Before the commencement of any such on-site audit, Customer and Netsolutions shall mutually agree upon the scope, timing, and duration of the audit in addition to the reimbursement rate for which Customer shall be responsible. All reimbursement rates shall be reasonable, taking into account the sources expended by Netsolutions, or its third-party Sub-processors. Customer shall promptly notify Netsolutions with information regarding any non-compliance discovered during the course of an audit.
7. Security Breach Management and Notification
Netsolutions maintains security
incident management policies and procedures and shall, to the extent permitted by law, promptly notify Customer of any actual or reasonably suspected unauthorized disclosure of Customer Data, including Personal Data, by Netsolutions or its Sub-processors of which Netsolutions becomes aware (a Security Breach). To the extent such Security Breach is caused by a violation of the requirements of this Agreement by Netsolutions, Netsolutions shall make reasonable efforts to identify and remediate the cause of such Security Breach.
8. Deletion of Customer Data
8.1 Customer Data in Services.
Customer may at it’s sole discretion delete Services via the Control Panel. After such deletion Netsolutions may retain Customer Data in limbo for a period of time, which shall not exceed thirty (30) days before permanently deleting the Customer Data. To the extend Customer is not able to delete certain Services via the Control Panel, Netsolutions shall, after request and within reasonable time, assist Customer to delete the Services and the Customer Data.
8.2 Customer Data in Backups.
Backup data are only kept for a limited and specified time, which may vary from for different Services, and if the Customer Data is part of such backup Netsolutions is allowed to wait with deletion up to the standard deletion of such backup.

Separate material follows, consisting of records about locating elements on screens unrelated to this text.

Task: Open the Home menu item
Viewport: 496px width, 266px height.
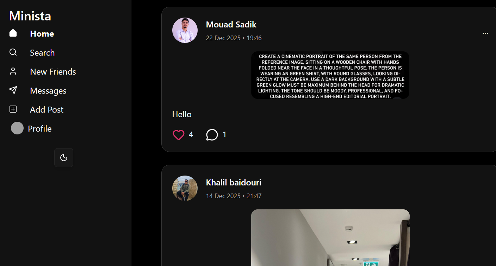Action: coord(42,34)
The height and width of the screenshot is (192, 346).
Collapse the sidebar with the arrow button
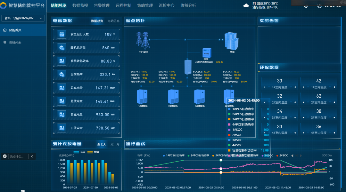(32, 156)
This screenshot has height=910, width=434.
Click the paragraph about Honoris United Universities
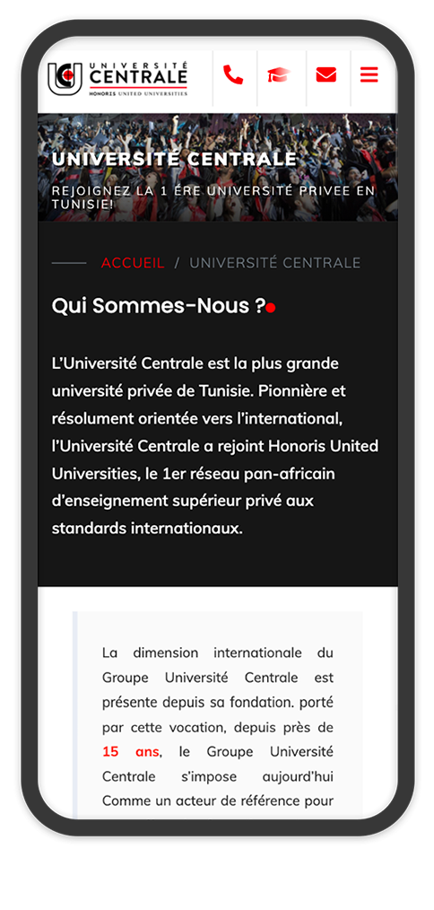tap(215, 446)
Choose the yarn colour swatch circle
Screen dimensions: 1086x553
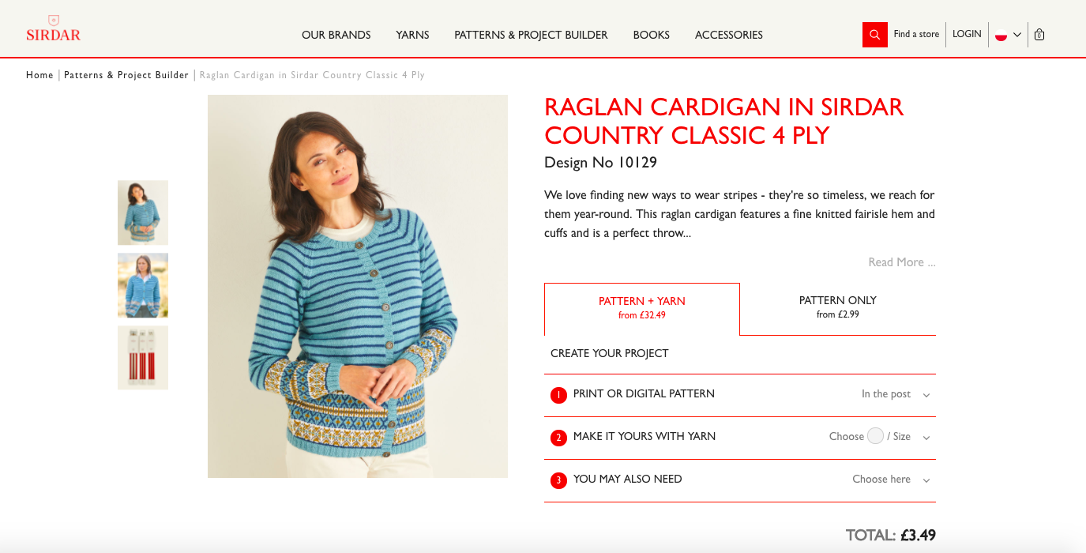875,435
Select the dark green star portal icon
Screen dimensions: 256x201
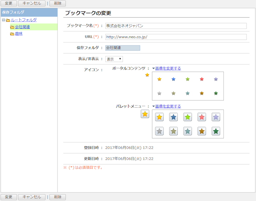coord(216,93)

This deletion cycle may never exceed ninety (90) days unless specifically agreed upon in writing between the parties.
9. Additional Terms
9.1 Change in Data Protection Laws and Regulations.
The Parties agree that any changes in the Data Protection Laws and Regulations that have an effect on the services under this Agreement shall immediately after coming into force be implemented into and part of this Agreement and Netsolutions is responsible for informing the Customer about such changes and distribute the amended wording of this Agreement.
9.2 General co-operation.
The parties shall assist each other in ensuring compliance with the obligations in the Data Protection Laws and Regulations of the respective parties.
9.3 Terms of Service.
The Netsolutions Terms of Service will apply for all other aspects of the relation between Netsolutions and Customer, than the specific regulation of Data processing in this Agreement.
10. Indemnity and Limitation of Liability
10.1 Indemnity.
The Customer and Netsolutions, shall indemnify each other for any third party claim caused by the other partys breach of this Agreement.
10.2 Limitation of liability.
Neither party shall in any event be liable to the other party under this Agreement for loss of production, loss of use, loss of business, loss of data or revenue or for any special, indirect, incidental or consequential damages, whether or not the possibility of such damages could have been reasonably foreseen.